To compare the today's price of the bond to the issue price, we need to calculate the current price of the bond using the market rate of interest. We can use the present value (PV) of the future cash flows from the bond to determine its price.

The cash flows from the bond include the annual coupon payments and the principal repayment at the end of the 10-year period. The coupon payment is calculated by multiplying the coupon rate by the par value of the bond. Since the bond was issued at par, the coupon payment remains the same over the 10-year period.
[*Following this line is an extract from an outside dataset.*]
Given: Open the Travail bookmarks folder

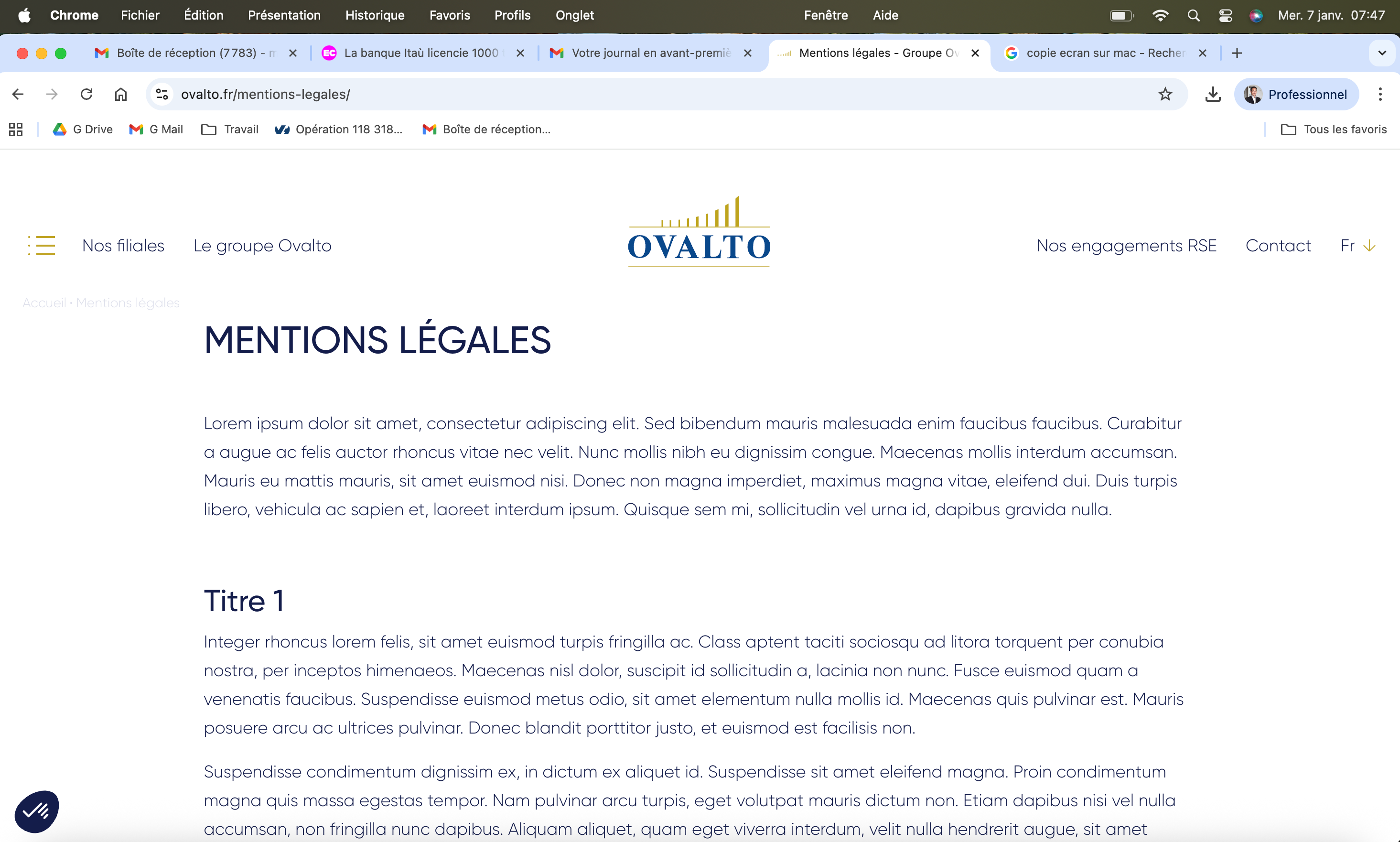Looking at the screenshot, I should (x=230, y=130).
To find the present value of the cash flows, we discount each cash flow using the market rate of interest, which reflects the required rate of return for investors in the market. In this case, the market rate of interest is 6.25 percent.

Here are the steps to calculate the bond price:

1. Calculate the annual coupon payment:
Annual Coupon Payment = Coupon Rate * Par Value

2. Determine the present value (PV) of each cash flow:
PV of Coupon Payment = Annual Coupon Payment / (1 + Market Rate of Interest)^n
where n represents the year of the cash flow (from 1 to 10).

3. Calculate the PV of the Principal Repayment:
PV of Principal Repayment = Par Value / (1 + Market Rate of Interest)^n,
where n is the final year of the bond (10).

4. Sum up the present values of all the cash flows to find the bond price:
Bond Price = Sum of PV of Coupon Payments + PV of Principal Repayment

Once you have all the PVs, sum them up to find the price of the bond as of today.

If the bond price, calculated using the market rate of interest, is higher than the issue price (par value), then the bond is selling at a premium. On the other hand, if the bond price is lower than the issue price, the bond is selling at a discount. Finally, if the bond price is equal to the issue price, the bond is selling at par.